Ближе к обеду позвонила Оливия, и Беата, услышав в телефонной трубке встревоженный голос подруги, поторопилась опередить ее и затараторила:
— О, дорогая, мне так неловко за вчерашний вечер. Прости меня. Не знаю, что это я с цепи сорвалась. Прости!
— Мы с тобой прекрасно знаем причину твоего поведения, не будем лукавить. Я позвонила тебе не для того, чтобы выслушивать твои извинения, но раз ты сама начала, то выслушай меня до конца.
— Но Оливия…
— Не перебивай. Я долго нянчилась с тобой, всячески старалась щадить твои нервы, пока не поняла — ты вампир!
— Что? — не поверила собственным ушам Беата.
Добрая и отзывчивая Оливия говорила заученный и явно не ею придуманный текст. Нет! Беата отказывалась верить, что Оливия излагает собственные мысли. Тревор тоже вряд ли здесь приложил руку. Тогда кто?
— Да, Беата, ты — вампир! Только ты пьешь не чужую кровь, а сама из себя высасываешь жизнь, упиваешься своим горем, питаешься собственной болью. Именно поэтому ты, наотрез отказываешься с ней расстаться.
— Оливия, опомнись! Что ты говоришь! Это полная чушь! — возмущенно воскликнула Беата.

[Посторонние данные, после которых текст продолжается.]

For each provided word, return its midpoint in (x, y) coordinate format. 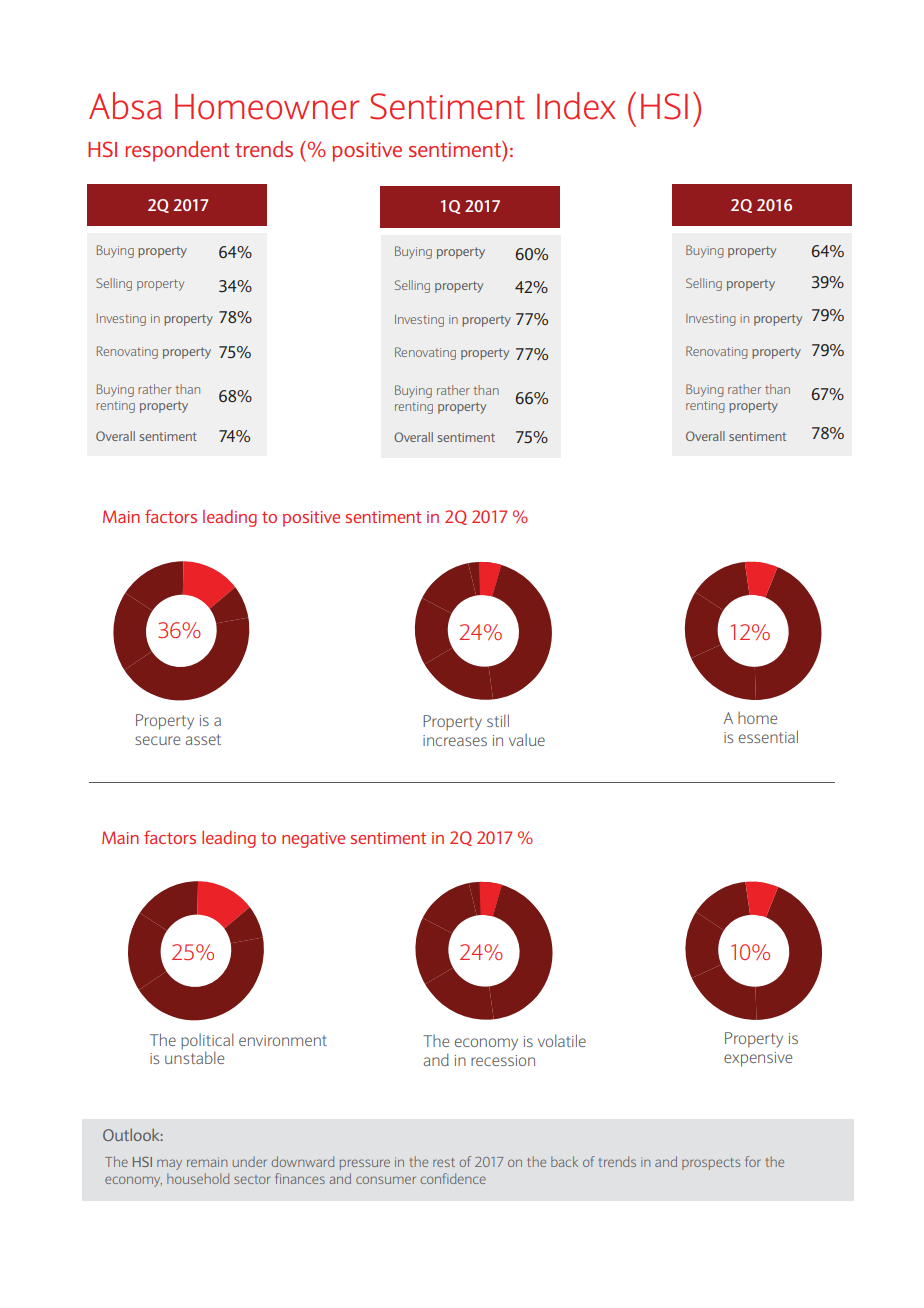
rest (444, 1162)
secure (157, 740)
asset (203, 739)
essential (768, 736)
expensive (758, 1059)
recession (503, 1060)
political (207, 1042)
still (498, 720)
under (250, 1161)
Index (576, 106)
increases (455, 740)
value (527, 739)
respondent (178, 151)
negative (313, 840)
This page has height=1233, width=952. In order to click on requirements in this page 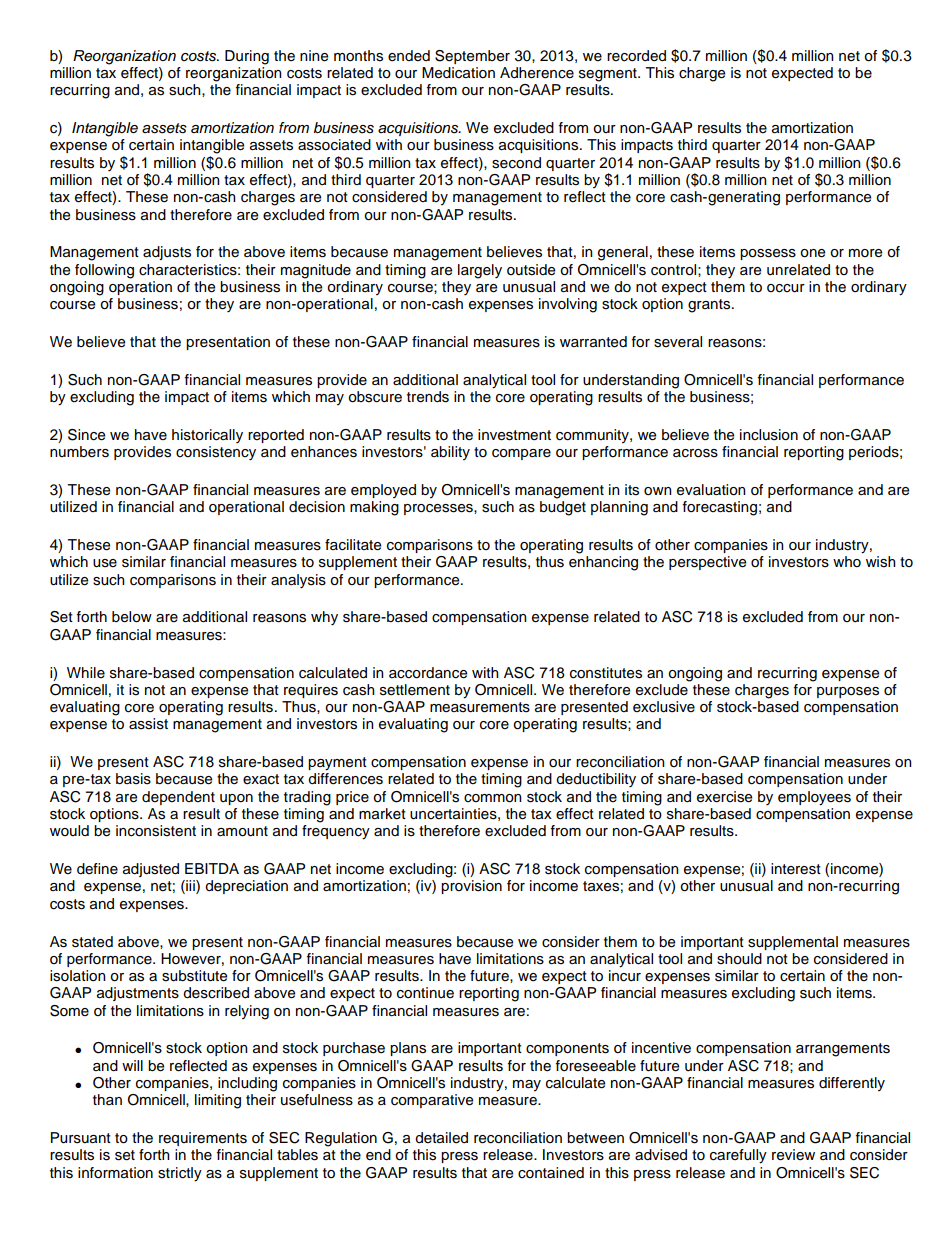, I will do `click(203, 1139)`.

— Правду, моя дорогая! Я говорю только правду! Если ты немного подумаешь, то поймешь, что я права. Да, у тебя случилось большое горе, не дай Бог кому-то испытать такое, но жизнь продолжается. Ты обязана жить, потому, что эту жизнь тебе дал Бог через любовь твоих родителей. Они смотрят на тебя и что видят? Ты отказываешь себе в счастье, самом обычном, земном женском счастье. В чем провинился перед тобой Ник? Только в том, что красив, умен и богат? В том, что по стечению обстоятельств ты, как и твои родители — пошли им Господи Царствие Небесное! — попали под колеса не рядового каменщика или плотника с заурядной внешностью и подержанным дешевым автомобилем, а красавца-мужчины, владельца судостроительной компании? А если это твоя судьба? А если это твои родители послали его для тебя?